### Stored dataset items
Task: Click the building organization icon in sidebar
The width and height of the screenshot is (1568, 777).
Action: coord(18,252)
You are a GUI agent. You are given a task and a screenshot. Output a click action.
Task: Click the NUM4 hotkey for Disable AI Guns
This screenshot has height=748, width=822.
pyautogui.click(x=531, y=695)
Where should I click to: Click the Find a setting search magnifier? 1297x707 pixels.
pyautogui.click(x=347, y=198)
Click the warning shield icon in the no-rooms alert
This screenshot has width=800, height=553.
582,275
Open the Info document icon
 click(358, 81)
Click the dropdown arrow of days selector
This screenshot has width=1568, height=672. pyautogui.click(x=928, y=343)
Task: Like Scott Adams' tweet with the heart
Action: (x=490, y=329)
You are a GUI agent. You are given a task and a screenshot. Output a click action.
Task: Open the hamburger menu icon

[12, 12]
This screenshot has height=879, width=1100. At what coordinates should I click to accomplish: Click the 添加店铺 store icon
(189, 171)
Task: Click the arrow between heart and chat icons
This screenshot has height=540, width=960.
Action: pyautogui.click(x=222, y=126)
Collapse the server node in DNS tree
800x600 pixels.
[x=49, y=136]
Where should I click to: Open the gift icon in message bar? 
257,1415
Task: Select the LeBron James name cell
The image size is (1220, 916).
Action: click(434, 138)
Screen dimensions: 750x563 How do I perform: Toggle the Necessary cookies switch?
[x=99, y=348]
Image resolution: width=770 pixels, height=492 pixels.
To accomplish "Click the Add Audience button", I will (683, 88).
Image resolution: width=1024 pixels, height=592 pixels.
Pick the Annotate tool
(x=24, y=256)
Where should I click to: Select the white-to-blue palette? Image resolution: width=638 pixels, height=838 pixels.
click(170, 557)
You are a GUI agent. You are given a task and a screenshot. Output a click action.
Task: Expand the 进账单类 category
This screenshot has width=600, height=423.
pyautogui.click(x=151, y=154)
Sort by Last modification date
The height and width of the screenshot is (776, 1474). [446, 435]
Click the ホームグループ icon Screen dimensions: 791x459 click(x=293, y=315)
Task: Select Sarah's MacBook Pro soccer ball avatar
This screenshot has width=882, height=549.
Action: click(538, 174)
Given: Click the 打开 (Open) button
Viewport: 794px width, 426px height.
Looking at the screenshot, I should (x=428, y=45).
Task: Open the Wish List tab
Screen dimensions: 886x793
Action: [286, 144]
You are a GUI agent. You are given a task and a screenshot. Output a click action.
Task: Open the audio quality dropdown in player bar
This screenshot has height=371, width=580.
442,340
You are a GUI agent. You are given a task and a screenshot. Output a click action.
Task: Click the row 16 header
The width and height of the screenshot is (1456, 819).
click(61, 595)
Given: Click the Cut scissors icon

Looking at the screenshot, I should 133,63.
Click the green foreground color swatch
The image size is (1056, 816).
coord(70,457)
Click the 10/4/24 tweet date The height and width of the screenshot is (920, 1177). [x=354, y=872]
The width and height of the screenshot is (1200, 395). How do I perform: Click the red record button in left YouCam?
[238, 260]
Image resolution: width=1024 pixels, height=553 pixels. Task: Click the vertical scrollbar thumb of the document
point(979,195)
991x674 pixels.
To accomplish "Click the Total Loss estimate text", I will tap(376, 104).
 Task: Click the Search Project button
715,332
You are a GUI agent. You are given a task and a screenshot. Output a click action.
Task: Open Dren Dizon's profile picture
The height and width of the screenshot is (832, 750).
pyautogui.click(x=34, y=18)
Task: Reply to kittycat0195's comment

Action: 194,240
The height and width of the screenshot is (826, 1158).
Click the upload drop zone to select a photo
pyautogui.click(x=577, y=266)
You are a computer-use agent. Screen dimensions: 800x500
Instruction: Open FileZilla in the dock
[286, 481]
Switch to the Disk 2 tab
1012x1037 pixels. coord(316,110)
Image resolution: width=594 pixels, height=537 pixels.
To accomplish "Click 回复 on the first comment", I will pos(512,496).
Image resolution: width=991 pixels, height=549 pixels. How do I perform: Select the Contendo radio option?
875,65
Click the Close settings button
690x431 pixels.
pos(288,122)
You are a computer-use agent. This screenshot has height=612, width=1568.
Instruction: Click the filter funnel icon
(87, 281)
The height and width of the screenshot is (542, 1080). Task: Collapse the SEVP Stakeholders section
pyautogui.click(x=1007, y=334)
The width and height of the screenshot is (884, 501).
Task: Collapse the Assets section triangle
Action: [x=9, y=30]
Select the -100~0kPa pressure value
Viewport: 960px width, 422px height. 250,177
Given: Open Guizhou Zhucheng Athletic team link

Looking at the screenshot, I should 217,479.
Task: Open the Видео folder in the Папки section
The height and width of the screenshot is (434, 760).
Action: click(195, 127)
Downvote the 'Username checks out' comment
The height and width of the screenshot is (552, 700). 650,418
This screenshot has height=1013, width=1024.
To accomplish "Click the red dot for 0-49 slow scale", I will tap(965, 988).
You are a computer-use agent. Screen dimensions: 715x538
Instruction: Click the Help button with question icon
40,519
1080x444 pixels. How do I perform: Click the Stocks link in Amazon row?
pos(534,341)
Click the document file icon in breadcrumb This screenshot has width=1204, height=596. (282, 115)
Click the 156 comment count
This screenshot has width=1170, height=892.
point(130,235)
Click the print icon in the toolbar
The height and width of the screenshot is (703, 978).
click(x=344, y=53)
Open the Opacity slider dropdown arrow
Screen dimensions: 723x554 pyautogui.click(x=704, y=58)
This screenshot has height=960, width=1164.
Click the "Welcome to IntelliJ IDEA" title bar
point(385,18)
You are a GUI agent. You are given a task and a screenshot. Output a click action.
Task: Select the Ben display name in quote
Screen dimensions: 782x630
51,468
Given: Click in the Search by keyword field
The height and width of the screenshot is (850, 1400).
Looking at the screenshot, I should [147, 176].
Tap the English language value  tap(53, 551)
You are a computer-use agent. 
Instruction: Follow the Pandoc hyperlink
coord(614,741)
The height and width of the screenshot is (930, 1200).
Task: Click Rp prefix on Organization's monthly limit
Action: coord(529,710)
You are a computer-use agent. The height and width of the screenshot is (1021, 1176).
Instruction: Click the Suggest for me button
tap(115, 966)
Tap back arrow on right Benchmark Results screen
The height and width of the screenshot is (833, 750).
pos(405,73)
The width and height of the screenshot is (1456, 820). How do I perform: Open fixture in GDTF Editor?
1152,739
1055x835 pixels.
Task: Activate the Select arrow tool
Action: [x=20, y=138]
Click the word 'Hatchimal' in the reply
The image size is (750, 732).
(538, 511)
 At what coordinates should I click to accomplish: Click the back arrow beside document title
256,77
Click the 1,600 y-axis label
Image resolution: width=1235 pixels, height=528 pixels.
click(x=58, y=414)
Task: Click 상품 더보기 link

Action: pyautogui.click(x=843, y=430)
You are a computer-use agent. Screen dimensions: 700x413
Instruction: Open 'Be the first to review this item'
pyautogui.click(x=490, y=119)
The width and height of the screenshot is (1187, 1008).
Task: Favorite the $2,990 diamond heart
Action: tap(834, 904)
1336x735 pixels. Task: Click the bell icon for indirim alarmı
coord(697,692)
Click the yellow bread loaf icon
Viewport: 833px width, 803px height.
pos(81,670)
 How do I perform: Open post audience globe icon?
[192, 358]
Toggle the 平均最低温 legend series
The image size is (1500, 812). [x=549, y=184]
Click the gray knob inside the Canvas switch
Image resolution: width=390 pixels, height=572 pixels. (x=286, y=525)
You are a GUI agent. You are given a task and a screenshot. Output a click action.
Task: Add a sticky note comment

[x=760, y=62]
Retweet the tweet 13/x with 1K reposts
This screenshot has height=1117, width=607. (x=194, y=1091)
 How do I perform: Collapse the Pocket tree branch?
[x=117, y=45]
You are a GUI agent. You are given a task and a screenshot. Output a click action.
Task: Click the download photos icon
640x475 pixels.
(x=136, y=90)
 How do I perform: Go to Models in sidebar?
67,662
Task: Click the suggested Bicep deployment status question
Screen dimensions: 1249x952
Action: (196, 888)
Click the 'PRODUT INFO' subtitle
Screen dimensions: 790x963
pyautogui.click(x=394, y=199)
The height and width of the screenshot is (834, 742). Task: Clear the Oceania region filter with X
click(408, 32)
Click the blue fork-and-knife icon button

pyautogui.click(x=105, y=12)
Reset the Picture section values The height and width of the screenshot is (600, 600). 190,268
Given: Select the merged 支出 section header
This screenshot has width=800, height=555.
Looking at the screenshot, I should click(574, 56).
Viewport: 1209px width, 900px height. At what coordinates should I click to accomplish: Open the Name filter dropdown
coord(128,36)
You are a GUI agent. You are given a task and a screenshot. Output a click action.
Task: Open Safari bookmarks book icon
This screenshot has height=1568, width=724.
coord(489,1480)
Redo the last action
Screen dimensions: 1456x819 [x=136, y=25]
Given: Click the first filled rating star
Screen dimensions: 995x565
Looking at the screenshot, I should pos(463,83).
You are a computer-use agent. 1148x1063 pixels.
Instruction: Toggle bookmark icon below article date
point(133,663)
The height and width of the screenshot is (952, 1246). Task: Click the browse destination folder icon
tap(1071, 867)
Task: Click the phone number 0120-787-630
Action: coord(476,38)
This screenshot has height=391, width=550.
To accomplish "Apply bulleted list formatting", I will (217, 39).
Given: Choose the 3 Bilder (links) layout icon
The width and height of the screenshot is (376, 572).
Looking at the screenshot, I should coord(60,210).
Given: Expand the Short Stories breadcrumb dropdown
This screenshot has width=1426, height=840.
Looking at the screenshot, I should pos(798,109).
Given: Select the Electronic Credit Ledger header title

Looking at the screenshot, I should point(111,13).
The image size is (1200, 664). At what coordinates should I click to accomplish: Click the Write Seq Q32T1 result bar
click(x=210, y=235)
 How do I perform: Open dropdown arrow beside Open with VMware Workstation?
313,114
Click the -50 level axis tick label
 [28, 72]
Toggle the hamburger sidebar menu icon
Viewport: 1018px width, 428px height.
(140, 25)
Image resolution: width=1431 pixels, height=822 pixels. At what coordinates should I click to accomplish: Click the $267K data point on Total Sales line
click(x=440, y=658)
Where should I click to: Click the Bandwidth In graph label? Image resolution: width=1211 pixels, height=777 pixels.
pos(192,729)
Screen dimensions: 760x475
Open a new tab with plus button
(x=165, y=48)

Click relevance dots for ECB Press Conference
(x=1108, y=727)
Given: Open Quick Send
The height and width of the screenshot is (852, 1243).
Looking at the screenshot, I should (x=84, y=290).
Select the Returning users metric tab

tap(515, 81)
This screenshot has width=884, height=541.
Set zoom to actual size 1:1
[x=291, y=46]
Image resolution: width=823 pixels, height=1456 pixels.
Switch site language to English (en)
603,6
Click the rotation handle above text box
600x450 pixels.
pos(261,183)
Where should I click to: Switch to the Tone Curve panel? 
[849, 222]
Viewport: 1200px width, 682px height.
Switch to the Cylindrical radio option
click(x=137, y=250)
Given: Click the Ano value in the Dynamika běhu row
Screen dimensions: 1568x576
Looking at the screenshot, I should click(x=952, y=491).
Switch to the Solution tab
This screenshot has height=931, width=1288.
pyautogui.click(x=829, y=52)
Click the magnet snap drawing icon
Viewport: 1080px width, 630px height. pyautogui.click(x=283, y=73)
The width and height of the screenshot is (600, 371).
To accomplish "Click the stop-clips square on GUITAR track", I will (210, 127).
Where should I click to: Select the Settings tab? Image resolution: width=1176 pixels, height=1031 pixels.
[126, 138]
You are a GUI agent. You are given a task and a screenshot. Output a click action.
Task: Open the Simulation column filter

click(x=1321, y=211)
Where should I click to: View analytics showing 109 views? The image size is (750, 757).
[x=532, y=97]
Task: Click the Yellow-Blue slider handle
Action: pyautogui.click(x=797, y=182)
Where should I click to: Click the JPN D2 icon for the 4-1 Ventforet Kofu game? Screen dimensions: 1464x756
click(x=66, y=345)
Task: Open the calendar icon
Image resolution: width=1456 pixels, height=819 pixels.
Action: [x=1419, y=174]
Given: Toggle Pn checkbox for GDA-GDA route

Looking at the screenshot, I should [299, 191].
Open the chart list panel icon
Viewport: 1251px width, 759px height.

### What to produce
Take every line from the data above that holds "Expand" and copy it out.

### Solution to this problem
Task: Expand the 进账单类 category
Given: Expand the Short Stories breadcrumb dropdown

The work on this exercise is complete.